Mercoledì, 4 Agosto 2021
Cronaca

Comuni sciolti per mafia, il sindaco di Monopoli attacca Saviano

Romani contro lo scrittore che nella trasmissione andata in onda lunedì su RaiTre ha citato anche la sua città tra i 210 Comuni sciolti per infiltrazioni mafiose: "Fatto che risale al 1994, e i reati non sono ancora stati accertati"

Monopoli finisce nell'elenco dei Comuni sciolti per infiltrazioni mafiose fatto da Roberto Saviano, e nella cittadina del Sud-Est barese scoppia la polemica. A sollevare il caso è lo stesso primo cittadino, Emilio Romani (Pdl), furibondo e indignato per quello che definisce un atto grave "che getta un'ombra su questa città che è ancora in attesa di risposte".

IL FATTO - A far scattare la polemica è una parte dell'intervento fatto dallo scrittore Roberto Saviano nel corso della trasmissione "Che tempo che fa", andata in onda lunedì scorso su Rai Tre. Nella lista dei Comuni sciolti per infiltrazioni mafiose dal 1991 ad oggi, Saviano cita anche la città di Monopoli, in cui ciò è avvenuto nel 1994 per una vicenda legata ad una gara d'appalto relativa alla gestione del ciclo dei rifiuti.

LA REPLICA DEL SINDACO - Ma, attacca Romani, non solo si tratta di una vicenda molto vecchia, ma per la quale non sono ancora stati accertati reati e responsabili. "Forse, - ha dichiarato Romani - sarebbe stato più opportuno che avesse indicato quei Comuni in cui i reati sono stati accertati e i responsabili condannati. Sarebbe auspicabile che lo facesse nelle prossime puntate così vedrà come quel lungo elenco subirà una drastica e, se possibile, ancora più vergognosa riduzione. Monopoli e i monopolitani sono cittadini per bene che vivono lavorando e non farneticando come Saviano".

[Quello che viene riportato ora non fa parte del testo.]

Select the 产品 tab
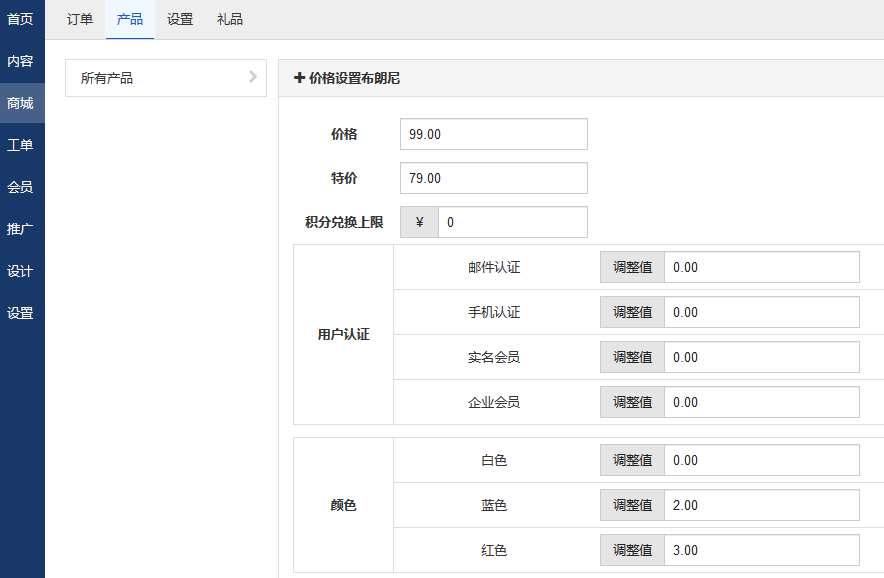 (x=130, y=19)
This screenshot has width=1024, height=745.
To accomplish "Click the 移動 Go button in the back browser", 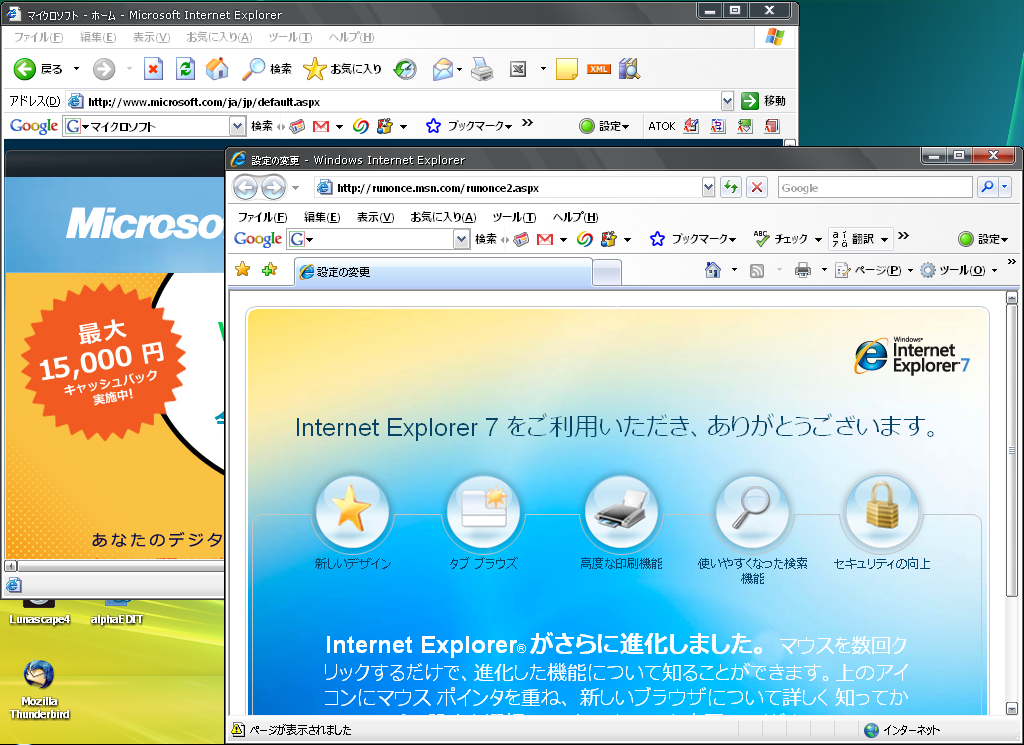I will click(x=764, y=101).

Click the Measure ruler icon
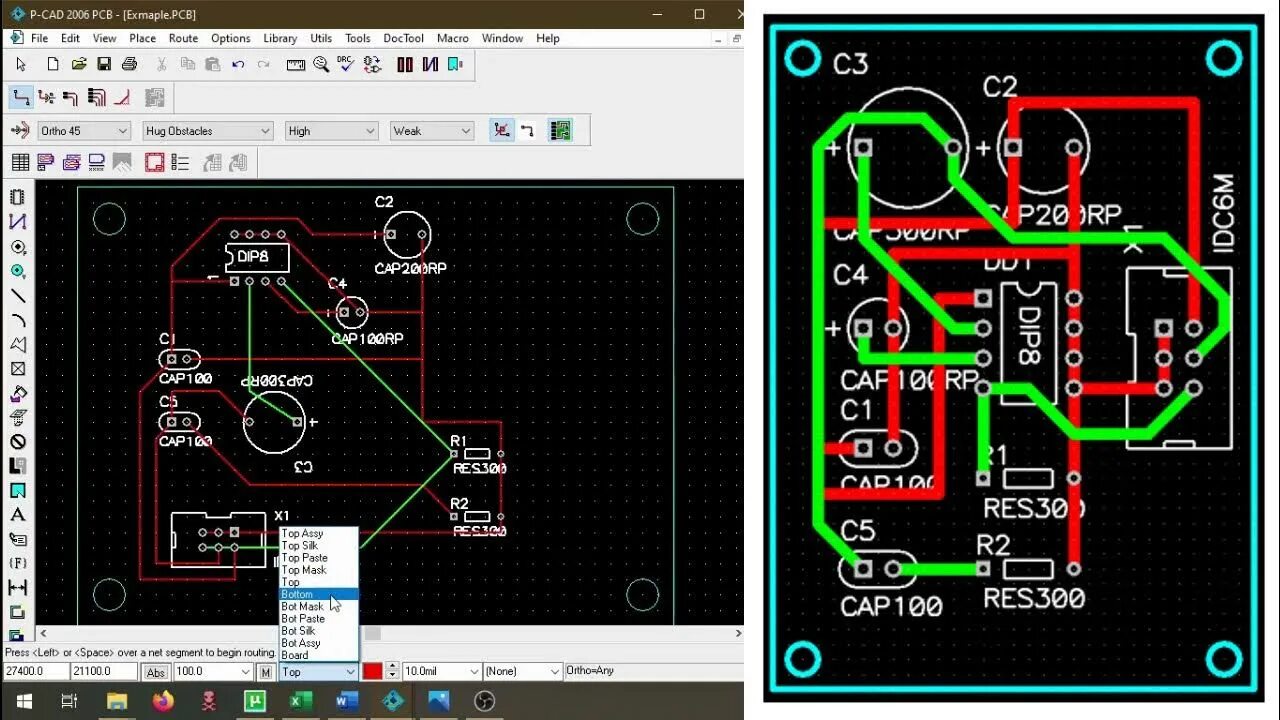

"I fatti a cui Saviano ha fatto riferimento nella trasmissione di RaiTre si riferiscono al 1994. Da allora - spiega Romani - Monopoli è ancora in attesa di conoscere i responsabili e quali reati hanno commesso. E' paradossale che in Italia si riesca ad aprire indagini, decidendo le sorti di un'intera comunità, e, poi, a distanza di anni si sia ancora in attesa di risposte".

"All'epoca - aggiunge - ero un ragazzo che si affacciava alla politica e con entusiasmo scesi in piazza per una fiaccolata, chiedendo verità e legalità. Ero convinto che la giustizia avrebbe fatto chiarezza. Oggi sono un uomo, padre di famiglia e Sindaco di questa città, ma nulla abbiamo saputo di quei fatti che portarono Monopoli a non avere un governo cittadino per due anni e la mia fiducia si è assai ridotta".